| Texto |
▬▬▬

Saulo, que está no auge do seu despertar para o mundo, em pleno processo de conscientização de que é preciso se unir para reivindicar mudanças nas estruturas do poder, aos moldes de movimentos (inclusive mundiais) que o precederam, pressente que a hora é essa. E quando as imagens que ele captou viralizam, é hora de ir além - no caso, na companhia dos colegas que partilham seus ideais. E o "ir além" seria ocupar a escola, com cartazes e faixas, chamando a atenção inclsuive da imprensa para, daí, propor uma pauta de reivindicações - aliás, das mais justas.
Mas no meio do caminho existem forças que se opõem veementemente a mudanças - ainda mais quando a situação de caos na escola pode estar associada a um desvio de verbas já repassadas. Somados ao racismo estrutural, a uma imprensa interessada em minar a credibilidade do movimento e à ação daqueles que, mesmo sendo vítimas, se aliam ao opressor, a situação está armada.
Como tudo começou
Nascido no estado de Wisconsin, filho de pais brasileiros, Déo veio para o Brasil quando tinha dois anos. "Costumo dizer que sou cearense de snague, não de nascimento". Quando tinha de 7 para 8 anos, voltou para os Estados Unidos, onde ficou até os 12, retornando novamente ao Brasil. Mais tarde, passou nova temporada naquela país, fazendo mestrado em Cinema. Segundo ele, o roteiro do filme ficou pronto no segundo semestre de 2015, tendo sido mais tarde selecionado para o programa Longa-Metragem Afirmativo, do hoje extinto Ministério da Cultura. A verba, no entanto, só foi liberada em 2018, e o da edição, em 2019. Com o filme pronto no início de 2020, houve tempo para entrar na grade do Festival de Cinema de Tiradentes. "Ele foi muito bem recebido por lá, mas logo em seguida veio a pandemia e o caos, a incerteza vividas pelo cinema nacional".

▬▬▬

| Entradas fornecidas |

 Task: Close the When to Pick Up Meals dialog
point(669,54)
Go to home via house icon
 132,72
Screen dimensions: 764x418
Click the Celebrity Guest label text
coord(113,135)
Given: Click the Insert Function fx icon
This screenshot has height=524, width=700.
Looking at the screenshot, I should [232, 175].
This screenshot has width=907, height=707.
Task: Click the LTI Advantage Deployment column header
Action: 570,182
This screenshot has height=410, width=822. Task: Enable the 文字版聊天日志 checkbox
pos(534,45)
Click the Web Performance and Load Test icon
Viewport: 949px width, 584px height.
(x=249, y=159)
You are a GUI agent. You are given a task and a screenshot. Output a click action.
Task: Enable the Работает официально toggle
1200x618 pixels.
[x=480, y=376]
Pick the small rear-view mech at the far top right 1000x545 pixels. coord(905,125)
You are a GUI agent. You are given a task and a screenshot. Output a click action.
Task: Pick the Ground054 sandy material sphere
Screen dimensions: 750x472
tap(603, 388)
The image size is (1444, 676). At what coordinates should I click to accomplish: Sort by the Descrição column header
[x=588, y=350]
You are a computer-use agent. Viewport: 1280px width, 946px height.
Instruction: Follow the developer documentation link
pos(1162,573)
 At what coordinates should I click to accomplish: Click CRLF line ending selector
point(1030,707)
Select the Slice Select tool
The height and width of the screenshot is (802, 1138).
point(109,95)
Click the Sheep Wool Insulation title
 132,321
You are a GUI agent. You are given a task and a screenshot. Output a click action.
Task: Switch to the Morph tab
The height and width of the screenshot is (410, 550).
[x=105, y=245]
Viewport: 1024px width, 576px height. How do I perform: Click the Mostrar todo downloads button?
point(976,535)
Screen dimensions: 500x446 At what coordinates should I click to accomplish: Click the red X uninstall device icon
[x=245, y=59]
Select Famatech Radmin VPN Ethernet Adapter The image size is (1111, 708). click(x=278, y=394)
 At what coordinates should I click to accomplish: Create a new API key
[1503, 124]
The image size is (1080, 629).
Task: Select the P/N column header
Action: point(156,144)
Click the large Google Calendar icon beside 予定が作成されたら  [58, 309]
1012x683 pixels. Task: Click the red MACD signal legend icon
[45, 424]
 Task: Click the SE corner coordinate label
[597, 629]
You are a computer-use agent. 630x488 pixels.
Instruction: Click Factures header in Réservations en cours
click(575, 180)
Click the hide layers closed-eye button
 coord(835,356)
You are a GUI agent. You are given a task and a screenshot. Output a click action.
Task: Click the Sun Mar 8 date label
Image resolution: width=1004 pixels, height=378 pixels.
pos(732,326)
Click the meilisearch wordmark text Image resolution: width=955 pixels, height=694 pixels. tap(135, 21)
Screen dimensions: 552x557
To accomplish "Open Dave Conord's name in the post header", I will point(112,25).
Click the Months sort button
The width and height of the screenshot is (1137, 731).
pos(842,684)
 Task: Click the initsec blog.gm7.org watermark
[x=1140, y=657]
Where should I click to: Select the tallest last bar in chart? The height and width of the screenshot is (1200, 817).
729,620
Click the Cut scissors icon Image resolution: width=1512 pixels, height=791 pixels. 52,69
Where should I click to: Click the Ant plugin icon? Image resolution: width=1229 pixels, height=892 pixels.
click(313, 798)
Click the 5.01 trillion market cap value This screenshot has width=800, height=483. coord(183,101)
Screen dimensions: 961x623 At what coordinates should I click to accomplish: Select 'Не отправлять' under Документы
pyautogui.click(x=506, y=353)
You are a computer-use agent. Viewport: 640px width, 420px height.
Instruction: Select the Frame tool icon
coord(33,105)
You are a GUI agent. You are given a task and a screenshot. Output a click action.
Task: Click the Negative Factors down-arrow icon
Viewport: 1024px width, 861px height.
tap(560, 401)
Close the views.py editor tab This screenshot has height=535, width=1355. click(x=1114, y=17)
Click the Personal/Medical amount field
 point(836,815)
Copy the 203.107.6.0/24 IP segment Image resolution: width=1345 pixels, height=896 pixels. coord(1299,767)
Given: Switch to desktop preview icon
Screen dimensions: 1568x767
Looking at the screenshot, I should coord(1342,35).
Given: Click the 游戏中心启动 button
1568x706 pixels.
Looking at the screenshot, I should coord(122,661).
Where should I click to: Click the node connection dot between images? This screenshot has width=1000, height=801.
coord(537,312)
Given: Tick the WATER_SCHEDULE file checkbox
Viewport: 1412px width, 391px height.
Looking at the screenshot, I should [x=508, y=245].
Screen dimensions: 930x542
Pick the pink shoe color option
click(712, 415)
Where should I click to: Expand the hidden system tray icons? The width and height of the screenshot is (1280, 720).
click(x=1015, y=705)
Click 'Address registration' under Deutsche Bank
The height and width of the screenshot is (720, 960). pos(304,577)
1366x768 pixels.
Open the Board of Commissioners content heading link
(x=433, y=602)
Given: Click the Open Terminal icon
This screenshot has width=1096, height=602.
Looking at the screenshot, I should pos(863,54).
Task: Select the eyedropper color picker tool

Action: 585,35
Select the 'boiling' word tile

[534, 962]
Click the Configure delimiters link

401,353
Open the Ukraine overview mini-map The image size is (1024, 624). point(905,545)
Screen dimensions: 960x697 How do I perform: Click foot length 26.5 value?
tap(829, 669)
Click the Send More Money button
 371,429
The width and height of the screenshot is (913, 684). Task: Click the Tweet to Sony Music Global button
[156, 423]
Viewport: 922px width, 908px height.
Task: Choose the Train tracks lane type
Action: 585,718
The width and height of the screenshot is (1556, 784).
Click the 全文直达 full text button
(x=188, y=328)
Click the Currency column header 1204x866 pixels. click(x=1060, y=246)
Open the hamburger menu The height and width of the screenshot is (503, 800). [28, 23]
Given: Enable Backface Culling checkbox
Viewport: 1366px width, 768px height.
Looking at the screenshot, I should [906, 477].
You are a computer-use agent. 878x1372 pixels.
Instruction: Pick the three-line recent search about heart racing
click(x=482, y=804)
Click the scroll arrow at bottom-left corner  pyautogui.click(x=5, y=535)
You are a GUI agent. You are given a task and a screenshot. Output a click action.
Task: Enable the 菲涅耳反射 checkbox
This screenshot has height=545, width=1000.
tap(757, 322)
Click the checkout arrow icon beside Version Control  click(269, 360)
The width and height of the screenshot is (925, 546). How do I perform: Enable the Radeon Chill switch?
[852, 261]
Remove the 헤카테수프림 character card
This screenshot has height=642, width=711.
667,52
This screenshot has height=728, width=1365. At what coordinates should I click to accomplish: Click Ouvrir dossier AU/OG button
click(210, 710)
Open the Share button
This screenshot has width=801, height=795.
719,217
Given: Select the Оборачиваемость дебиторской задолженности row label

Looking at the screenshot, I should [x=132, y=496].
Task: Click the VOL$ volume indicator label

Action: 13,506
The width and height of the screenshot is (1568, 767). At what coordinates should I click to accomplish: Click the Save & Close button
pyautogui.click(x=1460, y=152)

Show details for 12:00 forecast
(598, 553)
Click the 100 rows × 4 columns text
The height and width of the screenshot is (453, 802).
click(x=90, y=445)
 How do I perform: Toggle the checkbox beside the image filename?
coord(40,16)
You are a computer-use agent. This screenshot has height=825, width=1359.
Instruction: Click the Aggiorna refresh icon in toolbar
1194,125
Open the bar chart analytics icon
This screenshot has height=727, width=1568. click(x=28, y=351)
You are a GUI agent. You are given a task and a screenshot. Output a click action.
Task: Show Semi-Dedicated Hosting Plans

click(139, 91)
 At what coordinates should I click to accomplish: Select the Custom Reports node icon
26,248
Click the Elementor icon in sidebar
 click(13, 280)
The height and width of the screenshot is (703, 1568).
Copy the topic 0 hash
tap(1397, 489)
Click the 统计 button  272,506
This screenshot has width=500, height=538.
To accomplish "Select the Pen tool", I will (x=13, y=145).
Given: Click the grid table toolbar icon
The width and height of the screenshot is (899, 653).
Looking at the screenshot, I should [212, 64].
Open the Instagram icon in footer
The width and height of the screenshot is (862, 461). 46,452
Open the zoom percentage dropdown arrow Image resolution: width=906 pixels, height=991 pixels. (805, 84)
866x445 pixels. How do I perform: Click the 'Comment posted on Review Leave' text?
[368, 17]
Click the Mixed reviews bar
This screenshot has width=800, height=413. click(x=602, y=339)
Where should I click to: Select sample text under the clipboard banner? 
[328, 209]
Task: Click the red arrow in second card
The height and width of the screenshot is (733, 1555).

▬▬▬

| A fazer |
**a)** Liste todos os anos mencionados no texto sobre o filme.
**b)** Estenda o texto sobre o filme a partir da última frase apresentada.
As entradas não são necessárias.

| Respostas |
**a)** 2015, 2018, 2019, 2020

**b)**
Déo conta que o elenco foi formado predominantemente "por uma juventude de Fortaleza". "Pessoas formadas nos centros culturais abertos em gestões passadas, no seio das periferias com IDH mais baixos. Escolas como os Centros Urbanos de Cultura e Arte, abertos nos anos 2000. Muita gente saiu dali e estudou artes cênicas, cinema. Alguns eu já conhecia da cena artística daqui, caso do próprio Lucas, da Nicoly Mota, que fez a Clarisse (uma das amigas de Lucas); a Jennifer Joingley tinha sido minha aluna de audiovisual. Outros foram convidados, fiz testes. E a gente mesclou com duas pessoas relativamente já conhecidas à época - hoje, bem mais - que foram a Jessica Ellen e o Val Perré. E uma galera um pouco mais velha, consolidada do cenário local, que fez uma mistura muito bacana, com todos se ajudando".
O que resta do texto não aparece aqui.